**Задания:**
1) Перечислите работы, которые в отрывке об экологических проблемах названы делом деревень и отдельных дворов и которые нельзя организовать централизованно.
2) Воспроизведите без изменений часть отрывка об экологических проблемах: всё, начиная со слов «Поддавшись притягательности дальней» и вплоть до слов «создать новые проблемы.».

**Фрагмент страницы:**
────────────────────────────────────────

Поддавшись притягательности дальней торговли, многие историки часто не замечают, что пропитание человечества вплоть до недавнего времени в значительной степени зависело от местной и региональной экономики, и проблемы среды чаще всего решались, если вообще решались, именно там. Внесение удобрений, поддержание земледельческих террас, очистка мелких ирригационных каналов, уход за плодовыми деревьями нельзя организовать централизованно, это дело деревень и отдельных дворов. Поэтому перенос полномочий по сохранению среды на уровень более высоких инстанций – не бесспорный процесс. То, что кажется решением, может стать холостым выстрелом и создать новые проблемы.
В связи с этим – еще одно. Среди региональных экологических проблем часто преобладает одна. Например, во многих местах надо всем довлеет ужас засухи. Он заставляет всегда и везде думать об орошении, без всякой оглядки на то, к чему это может привести в будущем. Или миф о Всемирном потопе, прослеживающийся во многих культурах древности и указывающий на то, что с самых древних времен и во многих регионах вода грозила в первую очередь наводнением. В таком случае люди не замечают, чем грозит резкое понижение уровня грунтовых вод при регулировании рек. Сходные последствия влечет за собой усердное дренирование, когда в нем видят главное средство повышения прибылей сельского хозяйства. Еще в 1930-е годы специалист по сохранению ландшафтов Альвин Зайферт жаловался на то, как сильно влияет на немецких гидростроителей традиционная «водобоязнь». Похожий эффект вызывал страх перед заразными болезнями, исходящими из болот; гигиенист Макс Петенкофер даже объявлял подземным болотам «войну не на жизнь, а на смерть». Заболачивание и наводнение также были давно известны в долине Мехико, страх перед ними прослеживается с XVI века. Дренаж проводили здесь с таким упорством, что в XX веке город начал сохнуть и оседать (см. примеч. 14). Экологическая мономания создает новые проблемы.

────────────────────────────────────────

Собранные записи данных
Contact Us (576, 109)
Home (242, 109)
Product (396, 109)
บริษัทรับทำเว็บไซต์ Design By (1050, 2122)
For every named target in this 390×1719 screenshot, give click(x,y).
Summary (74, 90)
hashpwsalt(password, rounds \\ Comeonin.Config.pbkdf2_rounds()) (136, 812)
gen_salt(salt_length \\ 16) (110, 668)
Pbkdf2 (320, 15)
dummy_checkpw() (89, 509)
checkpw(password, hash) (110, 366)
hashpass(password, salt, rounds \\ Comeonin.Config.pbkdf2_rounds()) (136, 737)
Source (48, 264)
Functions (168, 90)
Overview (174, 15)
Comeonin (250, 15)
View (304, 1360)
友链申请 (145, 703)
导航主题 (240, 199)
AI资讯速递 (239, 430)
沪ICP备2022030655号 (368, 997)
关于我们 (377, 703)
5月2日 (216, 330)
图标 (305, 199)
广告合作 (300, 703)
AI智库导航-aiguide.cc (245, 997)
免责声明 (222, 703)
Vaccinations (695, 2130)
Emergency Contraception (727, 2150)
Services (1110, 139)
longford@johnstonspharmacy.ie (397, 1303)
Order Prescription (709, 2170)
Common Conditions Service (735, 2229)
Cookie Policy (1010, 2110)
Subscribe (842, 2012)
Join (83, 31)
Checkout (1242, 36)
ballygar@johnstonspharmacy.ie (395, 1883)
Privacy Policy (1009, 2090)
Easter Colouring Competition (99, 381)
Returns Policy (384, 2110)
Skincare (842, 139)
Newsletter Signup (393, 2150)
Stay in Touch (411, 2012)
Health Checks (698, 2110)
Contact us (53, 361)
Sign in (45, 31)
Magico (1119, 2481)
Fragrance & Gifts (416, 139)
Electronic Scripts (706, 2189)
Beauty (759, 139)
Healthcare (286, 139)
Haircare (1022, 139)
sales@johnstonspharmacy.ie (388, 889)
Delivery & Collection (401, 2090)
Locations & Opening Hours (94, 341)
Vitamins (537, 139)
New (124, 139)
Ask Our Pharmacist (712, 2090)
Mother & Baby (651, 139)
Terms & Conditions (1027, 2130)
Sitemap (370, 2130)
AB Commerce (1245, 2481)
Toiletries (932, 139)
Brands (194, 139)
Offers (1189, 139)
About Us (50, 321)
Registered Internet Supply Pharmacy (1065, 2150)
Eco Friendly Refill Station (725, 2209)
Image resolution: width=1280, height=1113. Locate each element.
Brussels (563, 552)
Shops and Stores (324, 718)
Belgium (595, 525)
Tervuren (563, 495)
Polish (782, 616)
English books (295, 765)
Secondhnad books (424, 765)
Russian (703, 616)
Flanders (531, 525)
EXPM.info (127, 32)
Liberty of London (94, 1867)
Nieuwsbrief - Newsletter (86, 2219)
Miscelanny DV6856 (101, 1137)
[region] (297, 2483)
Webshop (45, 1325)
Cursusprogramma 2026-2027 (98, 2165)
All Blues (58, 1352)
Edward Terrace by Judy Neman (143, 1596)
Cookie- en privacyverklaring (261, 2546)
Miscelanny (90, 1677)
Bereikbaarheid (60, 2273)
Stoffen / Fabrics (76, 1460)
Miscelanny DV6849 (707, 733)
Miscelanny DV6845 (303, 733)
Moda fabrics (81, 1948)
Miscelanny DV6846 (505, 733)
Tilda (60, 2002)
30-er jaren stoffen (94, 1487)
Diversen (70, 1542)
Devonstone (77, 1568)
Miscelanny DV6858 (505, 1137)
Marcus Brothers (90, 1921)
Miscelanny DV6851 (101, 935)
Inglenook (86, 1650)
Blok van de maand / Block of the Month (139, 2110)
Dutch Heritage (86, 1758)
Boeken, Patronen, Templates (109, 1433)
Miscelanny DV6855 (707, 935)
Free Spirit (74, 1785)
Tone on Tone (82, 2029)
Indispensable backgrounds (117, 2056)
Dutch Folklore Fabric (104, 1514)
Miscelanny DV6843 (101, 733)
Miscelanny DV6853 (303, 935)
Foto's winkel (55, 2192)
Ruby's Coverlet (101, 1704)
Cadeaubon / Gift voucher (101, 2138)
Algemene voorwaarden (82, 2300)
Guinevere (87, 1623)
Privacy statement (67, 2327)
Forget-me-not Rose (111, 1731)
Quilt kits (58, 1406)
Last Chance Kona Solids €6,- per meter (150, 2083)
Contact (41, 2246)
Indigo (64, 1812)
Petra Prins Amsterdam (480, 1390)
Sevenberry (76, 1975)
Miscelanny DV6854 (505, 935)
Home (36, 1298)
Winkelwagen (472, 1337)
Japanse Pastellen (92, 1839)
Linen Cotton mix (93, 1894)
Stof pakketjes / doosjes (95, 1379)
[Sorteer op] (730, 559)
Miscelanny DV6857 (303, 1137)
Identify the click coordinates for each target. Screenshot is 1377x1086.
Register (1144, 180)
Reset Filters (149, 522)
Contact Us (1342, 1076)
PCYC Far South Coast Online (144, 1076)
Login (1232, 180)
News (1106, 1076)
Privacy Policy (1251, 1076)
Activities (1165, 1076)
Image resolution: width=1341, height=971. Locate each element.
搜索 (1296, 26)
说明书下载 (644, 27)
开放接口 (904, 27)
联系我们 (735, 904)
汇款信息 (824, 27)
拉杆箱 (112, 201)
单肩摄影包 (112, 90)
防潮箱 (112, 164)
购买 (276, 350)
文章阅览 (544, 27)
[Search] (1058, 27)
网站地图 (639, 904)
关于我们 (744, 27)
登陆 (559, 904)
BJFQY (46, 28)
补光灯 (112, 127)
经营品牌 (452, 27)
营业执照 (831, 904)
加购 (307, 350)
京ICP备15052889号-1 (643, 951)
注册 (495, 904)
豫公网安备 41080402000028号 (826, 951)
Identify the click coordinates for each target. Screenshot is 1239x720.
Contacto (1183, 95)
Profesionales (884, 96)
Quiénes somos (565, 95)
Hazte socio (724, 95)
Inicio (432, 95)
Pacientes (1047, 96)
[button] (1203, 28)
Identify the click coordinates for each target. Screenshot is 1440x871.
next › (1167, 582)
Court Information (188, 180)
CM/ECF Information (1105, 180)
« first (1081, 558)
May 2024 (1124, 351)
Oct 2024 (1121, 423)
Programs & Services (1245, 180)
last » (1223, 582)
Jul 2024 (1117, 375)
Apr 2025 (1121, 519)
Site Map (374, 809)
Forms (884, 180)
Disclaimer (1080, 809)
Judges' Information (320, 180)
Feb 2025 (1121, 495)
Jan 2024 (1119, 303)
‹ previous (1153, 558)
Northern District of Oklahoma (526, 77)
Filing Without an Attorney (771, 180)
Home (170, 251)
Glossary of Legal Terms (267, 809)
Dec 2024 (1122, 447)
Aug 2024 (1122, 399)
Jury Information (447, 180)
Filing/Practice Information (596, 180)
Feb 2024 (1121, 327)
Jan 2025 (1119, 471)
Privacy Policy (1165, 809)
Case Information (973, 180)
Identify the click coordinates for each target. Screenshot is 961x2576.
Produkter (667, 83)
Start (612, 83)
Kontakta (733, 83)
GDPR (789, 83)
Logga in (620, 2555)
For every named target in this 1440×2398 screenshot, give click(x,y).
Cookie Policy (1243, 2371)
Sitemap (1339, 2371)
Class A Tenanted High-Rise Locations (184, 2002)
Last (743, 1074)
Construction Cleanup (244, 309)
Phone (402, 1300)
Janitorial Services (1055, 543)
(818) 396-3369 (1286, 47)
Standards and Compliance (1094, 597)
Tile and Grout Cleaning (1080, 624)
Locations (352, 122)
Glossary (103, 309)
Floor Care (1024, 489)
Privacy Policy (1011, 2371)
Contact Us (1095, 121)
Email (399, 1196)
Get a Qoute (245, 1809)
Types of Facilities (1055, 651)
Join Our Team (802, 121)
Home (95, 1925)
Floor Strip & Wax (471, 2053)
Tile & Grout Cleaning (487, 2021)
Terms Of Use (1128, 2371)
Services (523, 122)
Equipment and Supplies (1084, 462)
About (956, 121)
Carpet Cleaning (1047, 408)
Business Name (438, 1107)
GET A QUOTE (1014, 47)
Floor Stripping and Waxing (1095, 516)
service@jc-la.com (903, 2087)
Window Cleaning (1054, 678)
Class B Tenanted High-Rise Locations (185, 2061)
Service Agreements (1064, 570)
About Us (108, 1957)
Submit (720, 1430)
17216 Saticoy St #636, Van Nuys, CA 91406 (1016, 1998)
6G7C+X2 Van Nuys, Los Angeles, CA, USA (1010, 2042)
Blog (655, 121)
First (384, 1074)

────────────────────────────────────────

**Ответы:**
1)
- Внесение удобрений
- Поддержание земледельческих террас
- Очистка мелких ирригационных каналов
- Уход за плодовыми деревьями

2)
Поддавшись притягательности дальней торговли, многие историки часто не замечают, что пропитание человечества вплоть до недавнего времени в значительной степени зависело от местной и региональной экономики, и проблемы среды чаще всего решались, если вообще решались, именно там. Внесение удобрений, поддержание земледельческих террас, очистка мелких ирригационных каналов, уход за плодовыми деревьями нельзя организовать централизованно, это дело деревень и отдельных дворов. Поэтому перенос полномочий по сохранению среды на уровень более высоких инстанций – не бесспорный процесс. То, что кажется решением, может стать холостым выстрелом и создать новые проблемы.